Day 6: Blood cells, Airport Engineering, and a Dialogue Session

Today was one of the best days of LIYSF 2016 so far. I attended two amazing lectures and an Intel & UNESCO Dialogue Session. My first morning lecture was given by Professor Chris Bunce from the University of Birmingham. He is a cancer biologist who directs a translational research group that works to develop novel treatments for blood cancers, such as leukaemias and lymphomas. 
Professor Bunce started out with a general biology review, covering topics that we learn in first year biology and genetics at UFV, such as PCR and RT-PCR, reverse transcriptase, and cell lines. I was happy when he moved into deeper waters and began talking about specific blood cancers. According to Bunce, blood cancer research is leading the way in cancer research, because it is very easy to attain samples from diseased and non-diseased individuals and then compare. This is much easier than, say, asking a healthy individual for a slice of their brain to compare to a cancerous sample!
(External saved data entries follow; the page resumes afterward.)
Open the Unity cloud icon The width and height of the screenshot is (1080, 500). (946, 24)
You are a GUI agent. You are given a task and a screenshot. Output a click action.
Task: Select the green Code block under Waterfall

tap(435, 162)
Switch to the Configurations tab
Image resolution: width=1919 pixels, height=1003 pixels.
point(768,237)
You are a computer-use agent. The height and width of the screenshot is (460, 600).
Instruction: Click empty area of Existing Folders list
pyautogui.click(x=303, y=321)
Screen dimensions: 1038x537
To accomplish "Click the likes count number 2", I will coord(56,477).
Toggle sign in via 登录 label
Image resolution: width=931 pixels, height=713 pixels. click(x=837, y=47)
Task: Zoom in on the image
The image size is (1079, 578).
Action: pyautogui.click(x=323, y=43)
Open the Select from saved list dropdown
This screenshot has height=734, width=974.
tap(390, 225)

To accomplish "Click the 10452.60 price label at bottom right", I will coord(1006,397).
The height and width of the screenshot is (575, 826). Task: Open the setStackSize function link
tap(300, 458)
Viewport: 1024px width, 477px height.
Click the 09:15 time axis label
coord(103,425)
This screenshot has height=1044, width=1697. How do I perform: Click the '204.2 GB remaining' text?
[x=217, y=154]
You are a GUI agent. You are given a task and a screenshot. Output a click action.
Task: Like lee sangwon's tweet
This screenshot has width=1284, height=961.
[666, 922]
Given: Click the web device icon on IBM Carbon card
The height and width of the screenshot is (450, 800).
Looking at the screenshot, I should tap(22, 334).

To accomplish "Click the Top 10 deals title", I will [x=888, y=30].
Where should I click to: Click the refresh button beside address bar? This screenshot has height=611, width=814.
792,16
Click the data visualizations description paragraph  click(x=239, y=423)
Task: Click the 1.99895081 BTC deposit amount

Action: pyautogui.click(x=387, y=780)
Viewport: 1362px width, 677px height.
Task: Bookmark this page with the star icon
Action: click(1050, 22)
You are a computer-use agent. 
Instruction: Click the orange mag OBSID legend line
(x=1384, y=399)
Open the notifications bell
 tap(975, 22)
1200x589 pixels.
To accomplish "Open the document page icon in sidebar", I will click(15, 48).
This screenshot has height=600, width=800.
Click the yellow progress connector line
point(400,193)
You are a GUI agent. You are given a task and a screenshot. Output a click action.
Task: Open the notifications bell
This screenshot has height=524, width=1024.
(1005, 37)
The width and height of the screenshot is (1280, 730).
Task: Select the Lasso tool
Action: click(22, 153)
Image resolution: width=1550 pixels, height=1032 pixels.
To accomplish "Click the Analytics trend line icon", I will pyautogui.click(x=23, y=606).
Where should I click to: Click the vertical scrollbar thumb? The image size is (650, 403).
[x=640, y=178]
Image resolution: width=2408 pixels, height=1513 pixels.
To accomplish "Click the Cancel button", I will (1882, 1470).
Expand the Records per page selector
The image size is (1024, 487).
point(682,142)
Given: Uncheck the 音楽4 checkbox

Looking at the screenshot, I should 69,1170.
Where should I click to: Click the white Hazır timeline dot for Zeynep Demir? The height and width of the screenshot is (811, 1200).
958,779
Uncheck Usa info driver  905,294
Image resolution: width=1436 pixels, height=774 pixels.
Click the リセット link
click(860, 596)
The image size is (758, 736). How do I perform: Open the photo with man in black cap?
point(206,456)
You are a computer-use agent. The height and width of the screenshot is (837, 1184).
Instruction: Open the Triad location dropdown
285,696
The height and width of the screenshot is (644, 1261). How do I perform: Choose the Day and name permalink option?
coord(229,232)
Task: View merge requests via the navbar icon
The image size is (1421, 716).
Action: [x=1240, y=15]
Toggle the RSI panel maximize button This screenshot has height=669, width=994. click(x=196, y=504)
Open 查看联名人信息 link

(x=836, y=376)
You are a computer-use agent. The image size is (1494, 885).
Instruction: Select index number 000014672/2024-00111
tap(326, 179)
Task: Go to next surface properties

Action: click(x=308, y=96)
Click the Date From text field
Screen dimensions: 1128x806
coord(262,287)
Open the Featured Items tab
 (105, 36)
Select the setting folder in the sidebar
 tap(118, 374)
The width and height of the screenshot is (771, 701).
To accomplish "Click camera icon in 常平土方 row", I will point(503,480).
The graph Professor Bunce is pointing to in the image above depicts the survival rate of patients with chronic myeloid leukaemia over the course of fourteen years post diagnosis. That bottom line revealing a survival rate of only 8% was the prognosis when Professor Bunce began his studies as a cancer biologist. Today, thanks to researchers just like Bunce, survival rates are 92%!

What I really appreciated about Professor Bunce's talk is how he described chronic myeloid leukaemia in great detail, starting with the formation of the Philadelphia chromosome and ending with how the BCR/ABL fused gene product that results binds ATP and results in constitutive activation of a protein. He discussed drugs that prevent this binding of ATP, including imatinib and nilotinib. The "ib" drugs all block the ATP binding site on the BCR/ABL fusion protein. Bunce also talked about how old drugs are being re-purposed to treat Burkitt's lymphoma, a disease that occurs significantly in Africa, particularly those areas with large populations of mosquitoes. Bunce has carried out clinical trials to apply these re-purposed drugs in Malawi, and drugs originally marketed as contraceptive and cholesterol reducing drugs have shown great success in treating Burkitt's lymphoma!
After Professor Bunce's amazing lecture we fueled ourselves up with lunch before the INTEL & UNESCO Dialogue Session. We had Dr. Martina Roth and Rovani Sigamoney come from INTEL and UNESCO, respectively. After short talks from each, they turned the stage to us and asked what we think the solutions to the problems of our world are. They also encouraged us to ask specific questions about the work of INTEL or UNESCO. I asked if there were any specific initiatives aimed towards encouraging more women in science, and according to Roth, there are many. She did not specify which countries they serve, what they do, or if they have been successful. She did, however, say that all of the information is online, so online I shall go!
 The next lecture of the day was given by Dervilla Mitchell, and centered around her work on Heathrow's Terminal 5 and her current project on a terminal in the Abu dahbi airport located in the UAE. 
This is the design of the airport in progress in Abu dhabi that Dervilla Mitchell continues to play in integral role in. They hope to open in 2017 or 2018. (Image retrieved from Arup's website.) One thing in particular that Mitchell said was that "constraints bring creativity." When she was working on an airport in Dublin, there were two buildings nearby that absolutely could not be moved. This meant that she had to think creatively to work around the challenge while still engineering an excellent terminal. It wasn't easy at first, but if she wasn't constrained in this way she would never have engineered such a masterpiece.  
After Mitchell's lecture, we were all very excited for our evening's event: The Great Crossword Treasure Hunt. We split into teams of 8-15 people and ran around the South Kensington area in the pouring rain as we sought answers to questions such as, "What is the name of the statue outside of Meiniger hotel?' and "What is the third flavor on the Crepperie's menu?" This had us running and speed walking through London, as we split our group into power teams of three or four to accomplish more. 
After almost two hours we had completed our crossword! As you can see, we were quite happy. Here I am with about one third of my team. 
To celebrate another excellent day at LIYSF 2016, I headed out for ice cream with Alexandra from Poland, Lionel from Malaysia, and Sanna from Australia. Here is Alexandra ready to devour her nougat icecream. And for me, one scoop of coffee with vanilla cookie crumble. Yumm!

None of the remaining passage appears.